Он провел меня мимо подножия лестницы, обогнул ее слева и подошел еще к одной закрытой двери в задней части дома. Он открыл ее, и мы вошли.
Это была не очень большая комната, но три стены ее от пола до потолка были уставлены полками с книгами. Некоторые из книг были в блестящих суперобложках, другие щеголяли ледериновыми, шелковыми и полукожаными, золотым тиснением и роскошью отделки. Были даже переплеты, сделанные из чего-то наподобие меха. Несколько полок были отведены под тома, выглядевшие очень старыми: очевидно, первые издания и антикварные редкости. В одном углу стояли два массивных кресла с небольшим столиком в виде широкого шкафчика, отделанного инкрустацией. На столике на серебряном подносе возвышалась заманчиво выглядевшая бутылка с какой-то жидкостью. У противоположной стены разместился низкий широкий диван и бежевый телефон на подставке в углу.
Мы подошли к креслам.
— Садитесь, пожалуйста! — предложил Сильверман. — Бренди?
— Благодарю.
Он открыл дверцу в столике, достал оттуда два высоких бокала и плеснул в них по глотку из бутылки, стоявшей на подносе.
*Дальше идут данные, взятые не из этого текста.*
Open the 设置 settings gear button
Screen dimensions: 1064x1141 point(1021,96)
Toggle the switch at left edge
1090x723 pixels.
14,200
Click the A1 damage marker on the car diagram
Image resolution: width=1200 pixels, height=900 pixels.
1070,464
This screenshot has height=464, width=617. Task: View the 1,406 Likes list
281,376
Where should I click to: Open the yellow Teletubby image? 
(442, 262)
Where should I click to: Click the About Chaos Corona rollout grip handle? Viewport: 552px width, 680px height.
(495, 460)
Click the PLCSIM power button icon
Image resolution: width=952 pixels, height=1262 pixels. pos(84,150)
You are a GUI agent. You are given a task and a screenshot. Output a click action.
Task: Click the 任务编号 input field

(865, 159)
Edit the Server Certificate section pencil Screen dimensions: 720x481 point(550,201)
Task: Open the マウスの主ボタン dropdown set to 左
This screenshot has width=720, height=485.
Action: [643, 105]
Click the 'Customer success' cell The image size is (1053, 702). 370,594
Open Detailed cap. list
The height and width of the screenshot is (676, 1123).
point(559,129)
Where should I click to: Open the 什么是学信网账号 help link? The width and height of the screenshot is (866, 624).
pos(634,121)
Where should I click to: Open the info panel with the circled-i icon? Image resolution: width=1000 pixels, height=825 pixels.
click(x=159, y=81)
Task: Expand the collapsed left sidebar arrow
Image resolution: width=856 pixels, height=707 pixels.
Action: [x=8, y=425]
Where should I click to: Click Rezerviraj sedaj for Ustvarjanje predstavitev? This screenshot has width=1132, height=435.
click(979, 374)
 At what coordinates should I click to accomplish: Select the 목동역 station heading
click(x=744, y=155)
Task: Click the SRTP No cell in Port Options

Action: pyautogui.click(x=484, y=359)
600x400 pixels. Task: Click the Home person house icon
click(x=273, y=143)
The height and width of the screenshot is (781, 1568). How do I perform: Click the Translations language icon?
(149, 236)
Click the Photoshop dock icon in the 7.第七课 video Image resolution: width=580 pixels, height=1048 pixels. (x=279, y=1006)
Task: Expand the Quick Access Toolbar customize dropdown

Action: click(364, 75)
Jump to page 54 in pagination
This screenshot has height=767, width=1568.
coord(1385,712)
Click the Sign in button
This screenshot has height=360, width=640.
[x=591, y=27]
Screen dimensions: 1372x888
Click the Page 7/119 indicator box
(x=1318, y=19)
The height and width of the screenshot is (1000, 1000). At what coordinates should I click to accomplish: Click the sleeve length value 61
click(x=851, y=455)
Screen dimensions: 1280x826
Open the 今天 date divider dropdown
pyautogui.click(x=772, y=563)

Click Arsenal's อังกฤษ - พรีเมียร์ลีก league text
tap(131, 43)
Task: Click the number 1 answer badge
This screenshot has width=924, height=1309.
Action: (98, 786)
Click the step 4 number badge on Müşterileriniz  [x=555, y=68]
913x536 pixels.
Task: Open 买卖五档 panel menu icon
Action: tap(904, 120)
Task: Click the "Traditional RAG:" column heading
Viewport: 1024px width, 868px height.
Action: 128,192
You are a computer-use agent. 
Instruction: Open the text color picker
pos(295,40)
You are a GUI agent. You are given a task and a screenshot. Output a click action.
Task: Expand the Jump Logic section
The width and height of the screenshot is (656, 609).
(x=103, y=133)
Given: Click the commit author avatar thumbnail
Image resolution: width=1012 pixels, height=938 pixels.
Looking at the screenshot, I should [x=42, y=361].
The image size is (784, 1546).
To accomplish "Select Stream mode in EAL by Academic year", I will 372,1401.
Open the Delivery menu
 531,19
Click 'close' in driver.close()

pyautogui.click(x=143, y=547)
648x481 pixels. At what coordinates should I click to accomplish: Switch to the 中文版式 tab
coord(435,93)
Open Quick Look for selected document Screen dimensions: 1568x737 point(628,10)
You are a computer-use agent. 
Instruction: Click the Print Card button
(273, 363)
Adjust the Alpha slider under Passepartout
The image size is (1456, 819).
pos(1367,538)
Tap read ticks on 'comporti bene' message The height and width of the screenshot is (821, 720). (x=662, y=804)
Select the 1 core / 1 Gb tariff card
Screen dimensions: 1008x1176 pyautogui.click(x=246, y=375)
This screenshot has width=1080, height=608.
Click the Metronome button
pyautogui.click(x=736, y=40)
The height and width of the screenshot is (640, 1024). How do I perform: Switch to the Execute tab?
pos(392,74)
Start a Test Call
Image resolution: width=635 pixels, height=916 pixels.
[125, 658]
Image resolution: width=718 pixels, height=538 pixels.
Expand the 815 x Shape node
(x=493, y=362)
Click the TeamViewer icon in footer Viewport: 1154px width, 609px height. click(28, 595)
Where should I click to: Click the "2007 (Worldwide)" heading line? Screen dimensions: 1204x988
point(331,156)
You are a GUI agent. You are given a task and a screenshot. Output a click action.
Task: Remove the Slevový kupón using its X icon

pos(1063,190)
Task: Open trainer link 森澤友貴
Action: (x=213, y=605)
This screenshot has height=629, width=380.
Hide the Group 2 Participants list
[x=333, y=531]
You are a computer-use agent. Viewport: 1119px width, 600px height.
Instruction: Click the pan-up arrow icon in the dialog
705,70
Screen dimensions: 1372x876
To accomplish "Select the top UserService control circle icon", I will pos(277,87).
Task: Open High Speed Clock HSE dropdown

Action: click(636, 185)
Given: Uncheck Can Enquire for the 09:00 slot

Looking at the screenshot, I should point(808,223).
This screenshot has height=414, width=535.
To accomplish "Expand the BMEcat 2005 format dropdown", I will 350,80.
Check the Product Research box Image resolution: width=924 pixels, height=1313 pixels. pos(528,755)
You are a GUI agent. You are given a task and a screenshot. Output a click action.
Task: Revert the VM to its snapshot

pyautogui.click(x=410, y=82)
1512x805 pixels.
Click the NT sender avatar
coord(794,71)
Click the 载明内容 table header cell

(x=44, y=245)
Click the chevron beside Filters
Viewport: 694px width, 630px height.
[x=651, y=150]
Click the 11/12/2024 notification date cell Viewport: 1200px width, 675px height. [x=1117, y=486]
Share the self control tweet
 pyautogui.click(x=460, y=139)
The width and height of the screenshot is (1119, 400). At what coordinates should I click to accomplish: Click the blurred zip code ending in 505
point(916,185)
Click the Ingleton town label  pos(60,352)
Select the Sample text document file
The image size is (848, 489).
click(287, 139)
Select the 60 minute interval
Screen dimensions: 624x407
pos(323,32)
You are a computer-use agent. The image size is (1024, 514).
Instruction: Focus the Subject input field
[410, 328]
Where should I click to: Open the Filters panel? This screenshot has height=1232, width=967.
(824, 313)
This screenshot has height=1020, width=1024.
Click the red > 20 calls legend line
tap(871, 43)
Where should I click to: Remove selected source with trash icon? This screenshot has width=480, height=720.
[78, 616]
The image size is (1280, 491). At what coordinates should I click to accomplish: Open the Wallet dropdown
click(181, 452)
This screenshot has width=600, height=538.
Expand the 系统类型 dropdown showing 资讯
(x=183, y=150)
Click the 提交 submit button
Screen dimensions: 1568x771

— Арманьяк «Макуар Сент-Вивант», — с удовлетворенным видом заявил он.
Мне это мало о чем говорило, но я с видом знатока проглотил каплю жидкости на дне бокала, которой не хватило бы и для воробья, и одобрительно причмокнул. Он, конечно, не совершил такого дикого поступка. Он медленно вдыхал тонкий аромат напитка трепещущими от наслаждения ноздрями и, казалось, не пил его, а целовал, прикладываясь к бокалу тонкими чувственными губами.
— Мой любимый коньяк, мистер Скотт, — мечтательно проговорил он. — Ему тридцать лет...
Мы с арманьяком, оказывается, были почти одногодки! Это открытие несколько улучшило его вкус, хотя и оставило сожаление о количестве. Все здесь было для меня загадкой: Сильверман, вся эта обстановка... Он был очень мил и очарователен и абсолютно ничем не выдавал своего отношения к моему визиту. Кроме того: глядя на него, можно было поклясться, что он даже очень рад ему.